--- Extracted records ---

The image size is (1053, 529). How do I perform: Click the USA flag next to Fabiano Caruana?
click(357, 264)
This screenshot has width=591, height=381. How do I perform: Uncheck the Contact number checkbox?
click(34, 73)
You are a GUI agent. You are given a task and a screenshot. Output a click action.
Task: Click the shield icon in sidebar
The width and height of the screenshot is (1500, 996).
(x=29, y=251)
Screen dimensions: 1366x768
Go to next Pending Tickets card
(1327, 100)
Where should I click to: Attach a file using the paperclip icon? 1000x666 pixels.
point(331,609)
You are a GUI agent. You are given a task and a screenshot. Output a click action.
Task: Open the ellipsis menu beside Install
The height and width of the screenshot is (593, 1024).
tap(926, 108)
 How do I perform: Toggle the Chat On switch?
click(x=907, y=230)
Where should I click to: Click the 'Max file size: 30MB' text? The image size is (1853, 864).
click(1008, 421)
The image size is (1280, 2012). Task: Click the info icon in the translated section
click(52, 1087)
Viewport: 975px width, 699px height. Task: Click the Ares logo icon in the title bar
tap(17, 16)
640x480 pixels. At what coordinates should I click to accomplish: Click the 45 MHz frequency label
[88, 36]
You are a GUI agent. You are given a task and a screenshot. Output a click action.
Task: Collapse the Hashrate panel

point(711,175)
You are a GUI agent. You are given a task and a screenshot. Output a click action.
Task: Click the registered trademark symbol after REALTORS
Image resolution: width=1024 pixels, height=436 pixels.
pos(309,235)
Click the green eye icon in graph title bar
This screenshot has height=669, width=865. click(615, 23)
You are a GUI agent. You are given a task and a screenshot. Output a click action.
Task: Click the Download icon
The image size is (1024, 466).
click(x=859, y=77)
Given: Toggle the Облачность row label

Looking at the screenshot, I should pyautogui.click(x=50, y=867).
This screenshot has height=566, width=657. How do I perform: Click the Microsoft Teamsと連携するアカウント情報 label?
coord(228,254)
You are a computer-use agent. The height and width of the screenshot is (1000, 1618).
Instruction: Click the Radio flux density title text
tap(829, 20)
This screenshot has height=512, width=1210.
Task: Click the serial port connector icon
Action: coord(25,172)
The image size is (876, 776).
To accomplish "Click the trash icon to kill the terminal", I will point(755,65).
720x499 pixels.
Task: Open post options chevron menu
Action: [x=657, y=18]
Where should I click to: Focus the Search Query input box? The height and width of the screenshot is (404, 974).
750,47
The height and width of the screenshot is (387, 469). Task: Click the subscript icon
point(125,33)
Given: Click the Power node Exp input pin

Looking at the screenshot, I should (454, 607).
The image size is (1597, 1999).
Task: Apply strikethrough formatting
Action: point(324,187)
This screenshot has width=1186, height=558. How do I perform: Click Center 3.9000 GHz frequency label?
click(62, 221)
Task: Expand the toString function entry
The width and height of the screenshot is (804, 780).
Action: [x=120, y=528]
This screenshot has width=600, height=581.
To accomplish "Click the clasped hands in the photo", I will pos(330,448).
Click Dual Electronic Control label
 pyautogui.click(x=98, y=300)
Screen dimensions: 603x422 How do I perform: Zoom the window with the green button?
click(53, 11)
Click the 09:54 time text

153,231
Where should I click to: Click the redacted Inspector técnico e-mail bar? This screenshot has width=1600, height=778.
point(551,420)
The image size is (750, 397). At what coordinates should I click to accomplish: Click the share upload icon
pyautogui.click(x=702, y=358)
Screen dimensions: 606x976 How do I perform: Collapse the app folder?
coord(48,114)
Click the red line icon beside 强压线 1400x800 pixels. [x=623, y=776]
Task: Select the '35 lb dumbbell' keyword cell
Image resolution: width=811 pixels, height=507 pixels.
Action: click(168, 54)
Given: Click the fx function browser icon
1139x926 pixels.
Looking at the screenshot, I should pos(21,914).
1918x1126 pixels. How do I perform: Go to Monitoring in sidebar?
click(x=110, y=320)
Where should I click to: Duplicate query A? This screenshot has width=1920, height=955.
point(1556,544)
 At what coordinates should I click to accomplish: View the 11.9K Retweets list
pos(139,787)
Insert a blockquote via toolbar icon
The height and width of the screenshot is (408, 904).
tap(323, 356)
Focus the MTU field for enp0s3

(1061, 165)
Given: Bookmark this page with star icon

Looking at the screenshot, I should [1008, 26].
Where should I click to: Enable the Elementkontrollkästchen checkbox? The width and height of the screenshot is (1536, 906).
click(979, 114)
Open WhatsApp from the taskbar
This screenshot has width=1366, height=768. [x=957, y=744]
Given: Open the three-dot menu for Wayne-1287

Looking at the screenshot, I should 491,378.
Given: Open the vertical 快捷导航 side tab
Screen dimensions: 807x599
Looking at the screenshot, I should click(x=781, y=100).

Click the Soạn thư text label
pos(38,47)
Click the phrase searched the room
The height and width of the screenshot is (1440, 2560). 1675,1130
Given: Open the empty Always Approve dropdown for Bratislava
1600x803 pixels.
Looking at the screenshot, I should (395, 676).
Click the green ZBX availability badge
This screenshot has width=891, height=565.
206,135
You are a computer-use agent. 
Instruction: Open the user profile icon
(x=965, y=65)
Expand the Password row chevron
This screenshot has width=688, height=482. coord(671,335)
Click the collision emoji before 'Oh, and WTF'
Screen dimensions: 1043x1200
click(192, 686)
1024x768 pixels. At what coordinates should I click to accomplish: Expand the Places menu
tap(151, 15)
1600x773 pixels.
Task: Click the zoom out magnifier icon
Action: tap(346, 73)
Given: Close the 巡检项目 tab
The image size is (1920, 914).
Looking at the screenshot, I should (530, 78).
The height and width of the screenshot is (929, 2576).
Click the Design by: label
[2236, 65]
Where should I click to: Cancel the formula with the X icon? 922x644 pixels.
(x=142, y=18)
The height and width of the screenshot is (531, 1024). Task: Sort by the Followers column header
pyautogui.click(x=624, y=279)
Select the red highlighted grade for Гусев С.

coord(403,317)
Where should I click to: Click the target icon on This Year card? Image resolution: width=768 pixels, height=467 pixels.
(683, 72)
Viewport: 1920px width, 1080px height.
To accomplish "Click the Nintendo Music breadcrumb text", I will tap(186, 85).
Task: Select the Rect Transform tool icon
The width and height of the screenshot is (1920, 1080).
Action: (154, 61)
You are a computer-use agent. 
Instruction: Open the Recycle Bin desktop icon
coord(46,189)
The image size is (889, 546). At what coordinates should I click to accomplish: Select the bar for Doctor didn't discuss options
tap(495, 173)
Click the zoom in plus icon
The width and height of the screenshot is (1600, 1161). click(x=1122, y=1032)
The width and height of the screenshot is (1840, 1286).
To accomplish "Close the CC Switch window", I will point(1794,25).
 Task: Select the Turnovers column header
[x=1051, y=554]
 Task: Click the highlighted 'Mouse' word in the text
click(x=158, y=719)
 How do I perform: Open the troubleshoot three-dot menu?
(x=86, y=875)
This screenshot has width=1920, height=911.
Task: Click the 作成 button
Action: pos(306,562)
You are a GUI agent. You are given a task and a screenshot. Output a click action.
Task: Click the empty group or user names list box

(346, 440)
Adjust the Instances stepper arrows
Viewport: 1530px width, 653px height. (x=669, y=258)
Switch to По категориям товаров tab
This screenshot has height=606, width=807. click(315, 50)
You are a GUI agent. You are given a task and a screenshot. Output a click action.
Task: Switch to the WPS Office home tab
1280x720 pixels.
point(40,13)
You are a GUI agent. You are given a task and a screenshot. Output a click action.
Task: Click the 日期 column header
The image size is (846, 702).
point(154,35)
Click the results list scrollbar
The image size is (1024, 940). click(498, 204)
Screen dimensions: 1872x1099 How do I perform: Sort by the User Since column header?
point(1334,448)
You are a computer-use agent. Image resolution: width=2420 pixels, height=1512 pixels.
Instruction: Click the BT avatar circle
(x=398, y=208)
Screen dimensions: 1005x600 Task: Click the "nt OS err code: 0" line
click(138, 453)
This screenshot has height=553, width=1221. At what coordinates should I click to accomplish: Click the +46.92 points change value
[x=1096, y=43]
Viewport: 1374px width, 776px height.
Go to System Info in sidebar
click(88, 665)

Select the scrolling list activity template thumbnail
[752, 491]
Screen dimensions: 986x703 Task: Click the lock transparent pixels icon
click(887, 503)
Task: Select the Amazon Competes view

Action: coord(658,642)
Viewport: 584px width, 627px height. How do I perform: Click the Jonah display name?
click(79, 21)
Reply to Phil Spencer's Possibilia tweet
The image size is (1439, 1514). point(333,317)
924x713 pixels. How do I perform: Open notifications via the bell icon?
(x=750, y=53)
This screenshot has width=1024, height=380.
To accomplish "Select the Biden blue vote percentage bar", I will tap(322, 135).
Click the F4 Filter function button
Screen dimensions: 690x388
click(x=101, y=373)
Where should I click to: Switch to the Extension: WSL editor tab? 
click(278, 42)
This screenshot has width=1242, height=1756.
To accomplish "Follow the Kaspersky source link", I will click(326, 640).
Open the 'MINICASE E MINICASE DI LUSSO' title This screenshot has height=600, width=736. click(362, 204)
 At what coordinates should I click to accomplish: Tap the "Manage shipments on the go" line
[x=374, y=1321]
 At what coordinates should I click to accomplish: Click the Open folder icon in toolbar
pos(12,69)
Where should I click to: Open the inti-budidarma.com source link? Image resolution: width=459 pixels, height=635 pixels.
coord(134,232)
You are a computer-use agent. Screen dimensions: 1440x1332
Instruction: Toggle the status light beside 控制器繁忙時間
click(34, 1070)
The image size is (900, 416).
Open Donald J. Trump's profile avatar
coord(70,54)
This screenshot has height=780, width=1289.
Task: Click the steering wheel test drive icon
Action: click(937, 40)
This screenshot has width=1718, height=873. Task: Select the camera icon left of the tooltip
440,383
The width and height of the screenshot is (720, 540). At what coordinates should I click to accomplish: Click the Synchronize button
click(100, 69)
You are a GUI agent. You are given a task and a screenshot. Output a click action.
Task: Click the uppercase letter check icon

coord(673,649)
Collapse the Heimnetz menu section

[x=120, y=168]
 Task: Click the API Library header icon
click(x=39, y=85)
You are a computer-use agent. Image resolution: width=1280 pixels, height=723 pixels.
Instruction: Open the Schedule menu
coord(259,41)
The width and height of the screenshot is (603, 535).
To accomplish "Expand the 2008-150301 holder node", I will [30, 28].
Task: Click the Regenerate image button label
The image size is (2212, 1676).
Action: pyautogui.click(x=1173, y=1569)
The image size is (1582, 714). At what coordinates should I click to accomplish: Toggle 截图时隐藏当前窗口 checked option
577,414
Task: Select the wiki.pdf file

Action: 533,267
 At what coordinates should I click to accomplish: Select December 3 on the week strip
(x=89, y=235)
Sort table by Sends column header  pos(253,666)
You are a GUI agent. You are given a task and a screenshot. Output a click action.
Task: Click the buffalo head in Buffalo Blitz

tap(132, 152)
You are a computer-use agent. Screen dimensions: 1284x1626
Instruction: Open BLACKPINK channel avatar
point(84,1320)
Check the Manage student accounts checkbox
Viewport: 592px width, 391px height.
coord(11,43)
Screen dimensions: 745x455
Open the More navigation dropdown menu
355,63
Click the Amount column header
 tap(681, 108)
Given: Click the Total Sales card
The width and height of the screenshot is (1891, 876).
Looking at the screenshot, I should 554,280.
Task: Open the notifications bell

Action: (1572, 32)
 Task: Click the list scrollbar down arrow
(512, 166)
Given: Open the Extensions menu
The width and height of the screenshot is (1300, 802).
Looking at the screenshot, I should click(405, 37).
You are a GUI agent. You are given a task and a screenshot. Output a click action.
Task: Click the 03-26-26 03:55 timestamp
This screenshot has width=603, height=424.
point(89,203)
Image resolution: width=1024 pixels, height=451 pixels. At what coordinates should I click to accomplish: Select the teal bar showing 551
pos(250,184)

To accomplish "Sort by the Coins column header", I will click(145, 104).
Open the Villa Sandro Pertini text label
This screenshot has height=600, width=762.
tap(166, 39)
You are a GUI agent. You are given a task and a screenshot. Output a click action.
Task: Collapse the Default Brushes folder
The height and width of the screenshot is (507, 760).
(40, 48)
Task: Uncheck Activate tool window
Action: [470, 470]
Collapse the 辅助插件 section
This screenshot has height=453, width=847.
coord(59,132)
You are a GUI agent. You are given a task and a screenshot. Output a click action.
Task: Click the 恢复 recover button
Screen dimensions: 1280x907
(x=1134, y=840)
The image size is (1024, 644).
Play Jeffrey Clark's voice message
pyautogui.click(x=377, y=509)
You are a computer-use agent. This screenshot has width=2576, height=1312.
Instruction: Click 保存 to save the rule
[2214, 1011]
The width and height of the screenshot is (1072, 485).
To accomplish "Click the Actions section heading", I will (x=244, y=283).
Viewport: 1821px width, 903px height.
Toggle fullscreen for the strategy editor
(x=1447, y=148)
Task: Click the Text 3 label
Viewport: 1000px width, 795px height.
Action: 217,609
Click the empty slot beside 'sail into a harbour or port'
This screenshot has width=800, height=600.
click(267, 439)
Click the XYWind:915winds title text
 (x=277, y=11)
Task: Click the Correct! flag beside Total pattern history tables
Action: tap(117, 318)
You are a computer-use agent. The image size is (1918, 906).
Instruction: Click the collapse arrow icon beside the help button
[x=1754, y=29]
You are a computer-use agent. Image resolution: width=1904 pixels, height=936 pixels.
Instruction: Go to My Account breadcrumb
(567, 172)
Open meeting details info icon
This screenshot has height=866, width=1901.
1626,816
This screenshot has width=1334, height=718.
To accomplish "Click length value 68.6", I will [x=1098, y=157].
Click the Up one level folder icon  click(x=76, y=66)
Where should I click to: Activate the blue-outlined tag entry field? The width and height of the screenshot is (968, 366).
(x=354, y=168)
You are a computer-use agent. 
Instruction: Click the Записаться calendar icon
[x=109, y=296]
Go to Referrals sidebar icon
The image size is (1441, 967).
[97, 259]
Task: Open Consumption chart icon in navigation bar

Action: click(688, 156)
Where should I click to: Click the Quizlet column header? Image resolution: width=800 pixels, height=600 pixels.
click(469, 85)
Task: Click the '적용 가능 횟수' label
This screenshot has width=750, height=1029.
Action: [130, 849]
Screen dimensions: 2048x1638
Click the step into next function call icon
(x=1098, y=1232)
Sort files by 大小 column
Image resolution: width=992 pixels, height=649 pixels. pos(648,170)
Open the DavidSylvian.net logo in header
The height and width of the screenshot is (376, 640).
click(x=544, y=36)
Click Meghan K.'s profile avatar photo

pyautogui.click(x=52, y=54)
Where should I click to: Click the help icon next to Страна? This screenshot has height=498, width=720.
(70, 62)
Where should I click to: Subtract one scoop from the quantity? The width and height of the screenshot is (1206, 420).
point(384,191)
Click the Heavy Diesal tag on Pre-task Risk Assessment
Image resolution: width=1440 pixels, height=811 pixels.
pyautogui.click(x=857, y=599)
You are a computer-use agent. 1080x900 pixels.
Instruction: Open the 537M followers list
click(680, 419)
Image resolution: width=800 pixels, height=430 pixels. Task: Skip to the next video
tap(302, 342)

---

## What to do
Copy out each line from the preceding entries that mentions the word "Close".

## Solution to this problem
Given: Close the 巡检项目 tab
To accomplish "Close the CC Switch window", I will point(1794,25).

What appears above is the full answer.